Required action
In the listing that follows, how many lines have the word "resolution" in them? Give only the number.

::::::

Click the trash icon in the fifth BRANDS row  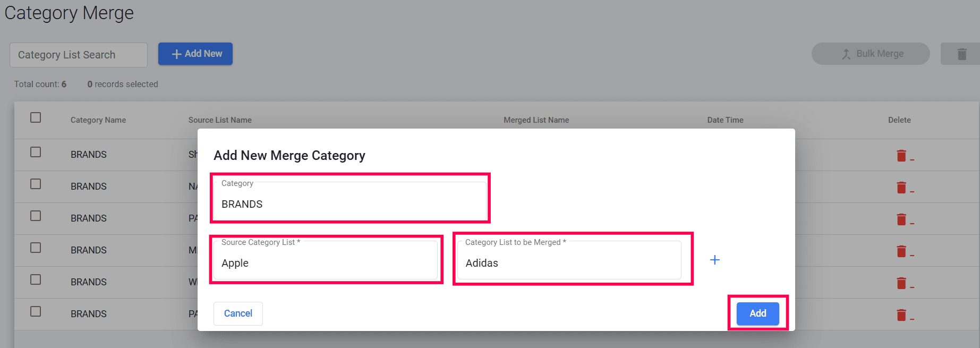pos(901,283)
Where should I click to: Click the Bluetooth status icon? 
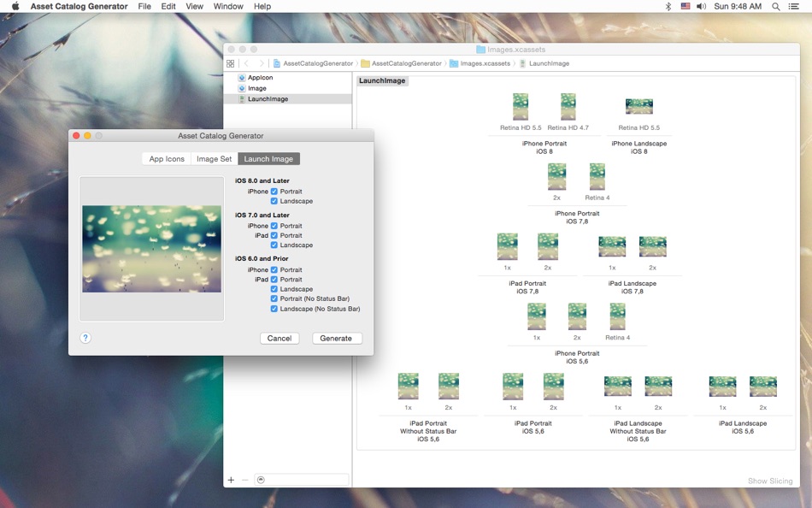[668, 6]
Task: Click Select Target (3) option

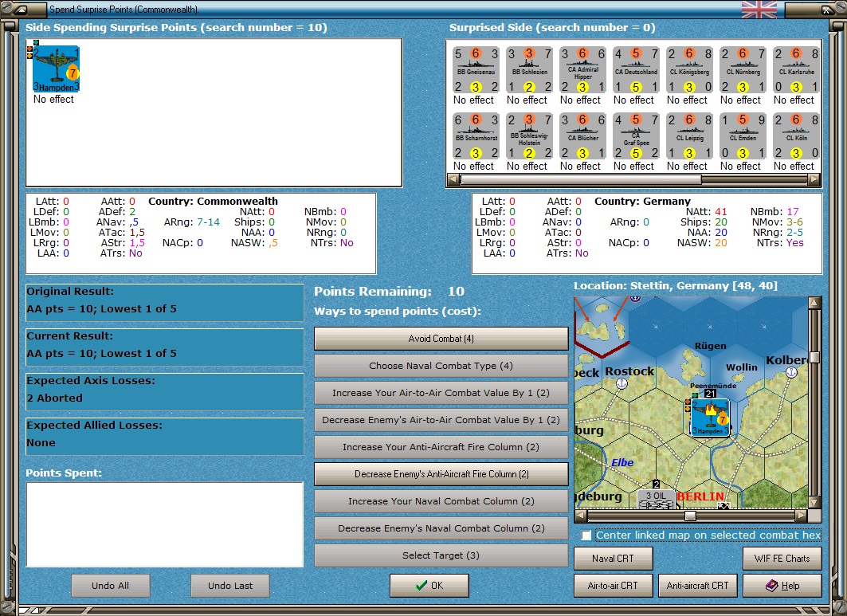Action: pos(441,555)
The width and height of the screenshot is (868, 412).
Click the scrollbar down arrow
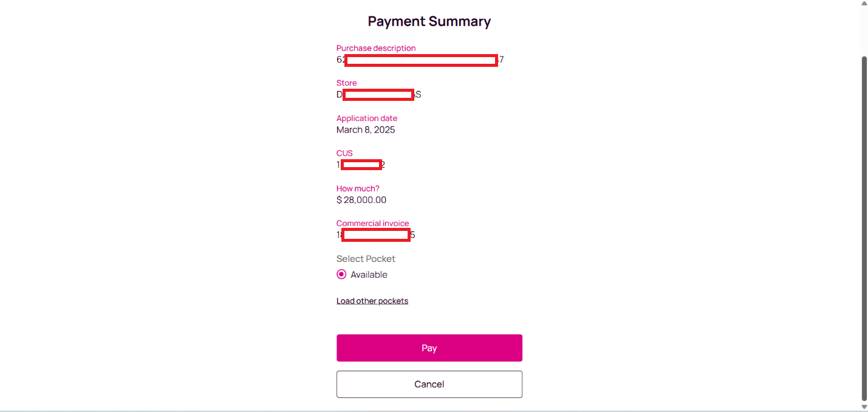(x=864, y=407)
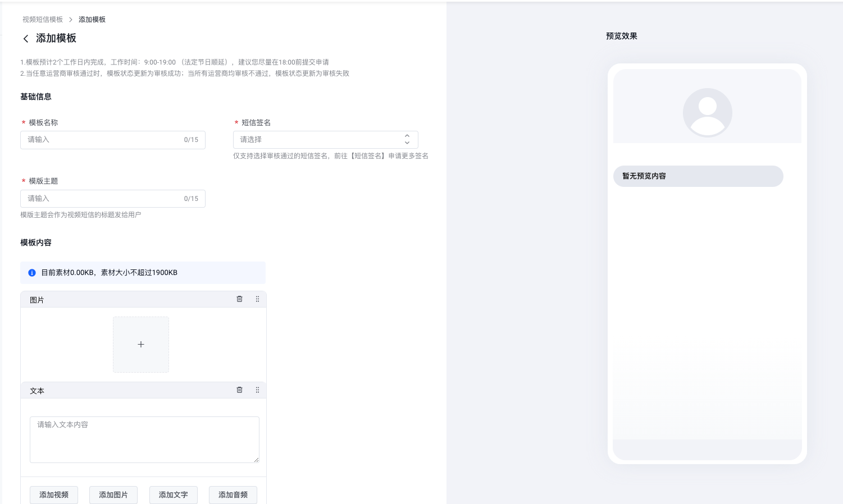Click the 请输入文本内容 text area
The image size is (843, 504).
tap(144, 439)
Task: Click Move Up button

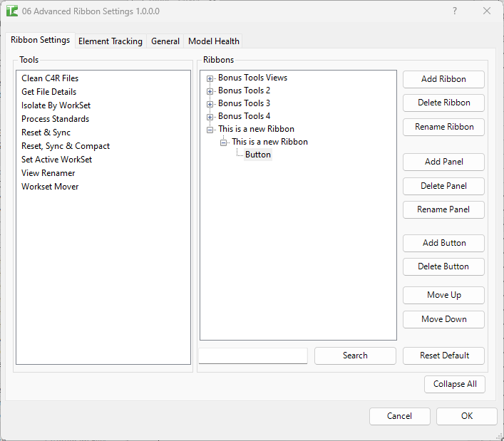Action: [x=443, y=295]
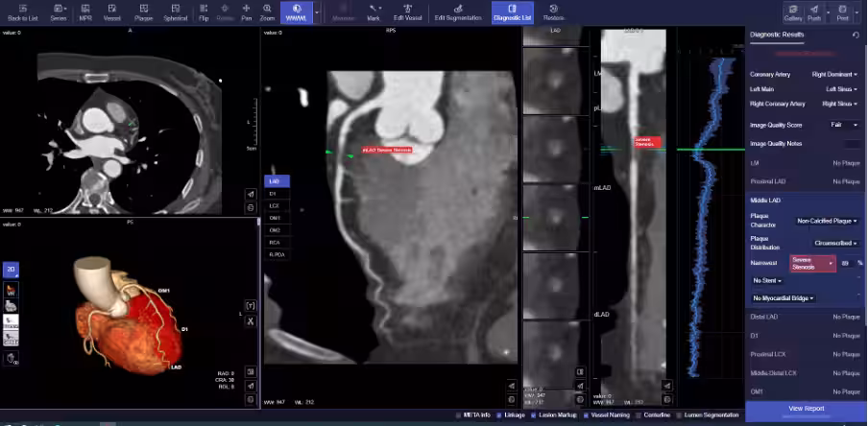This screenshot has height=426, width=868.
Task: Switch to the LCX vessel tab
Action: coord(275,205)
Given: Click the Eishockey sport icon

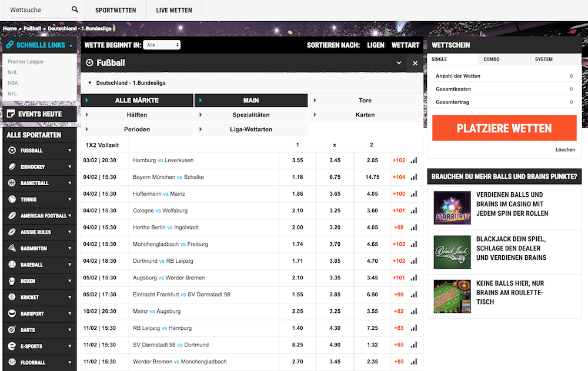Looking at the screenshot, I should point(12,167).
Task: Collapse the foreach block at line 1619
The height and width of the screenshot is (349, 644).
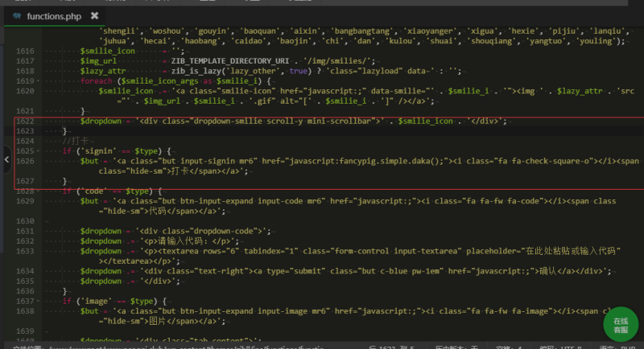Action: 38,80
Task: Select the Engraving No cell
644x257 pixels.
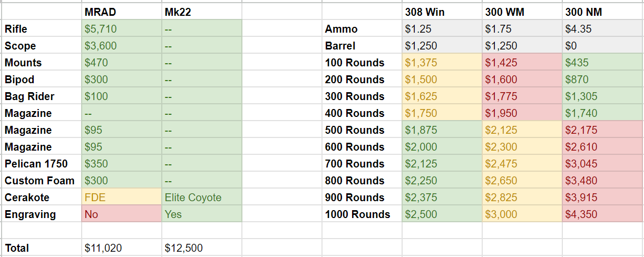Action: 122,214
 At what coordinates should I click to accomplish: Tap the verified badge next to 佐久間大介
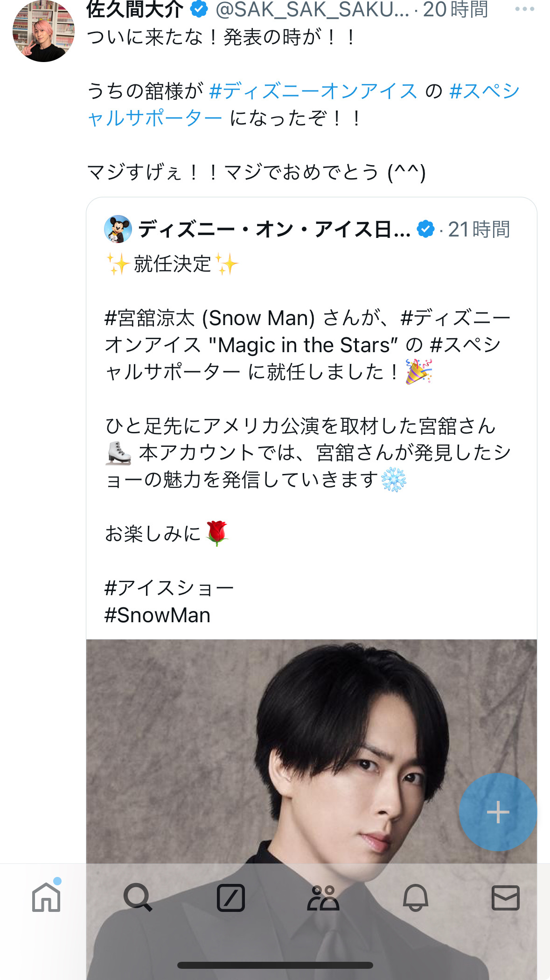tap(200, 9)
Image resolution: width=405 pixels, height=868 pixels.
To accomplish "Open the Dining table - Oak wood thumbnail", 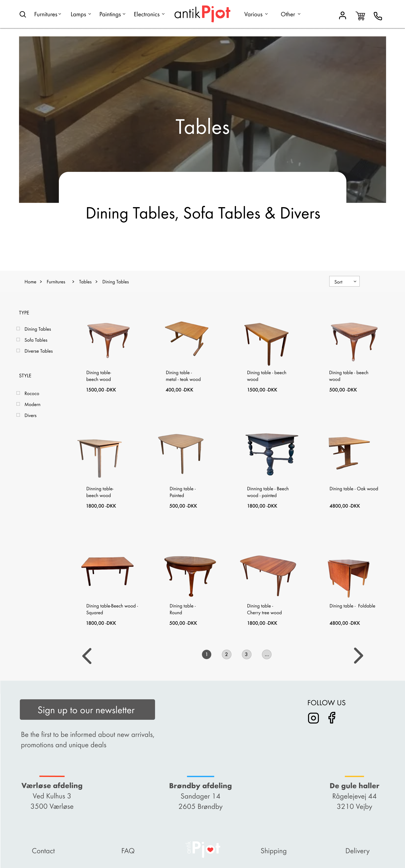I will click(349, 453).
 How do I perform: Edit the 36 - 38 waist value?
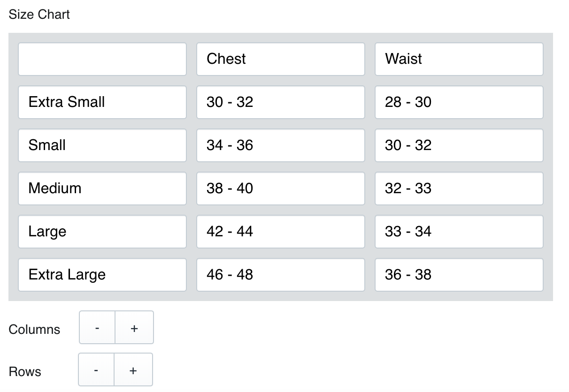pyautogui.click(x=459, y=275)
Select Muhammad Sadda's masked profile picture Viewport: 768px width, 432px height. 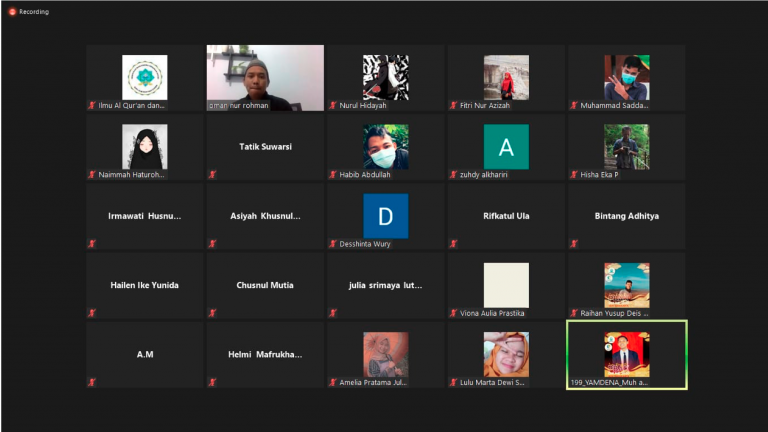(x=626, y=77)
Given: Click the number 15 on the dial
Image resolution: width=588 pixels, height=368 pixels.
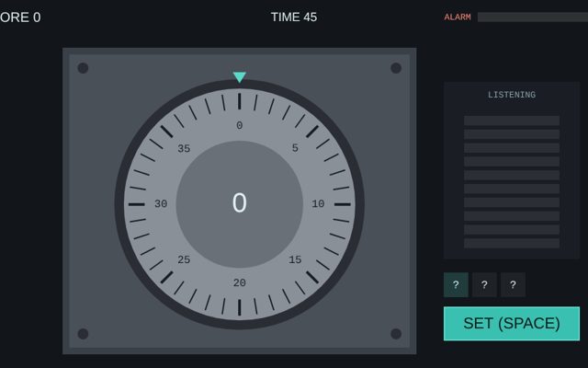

::::::

Problem solution
2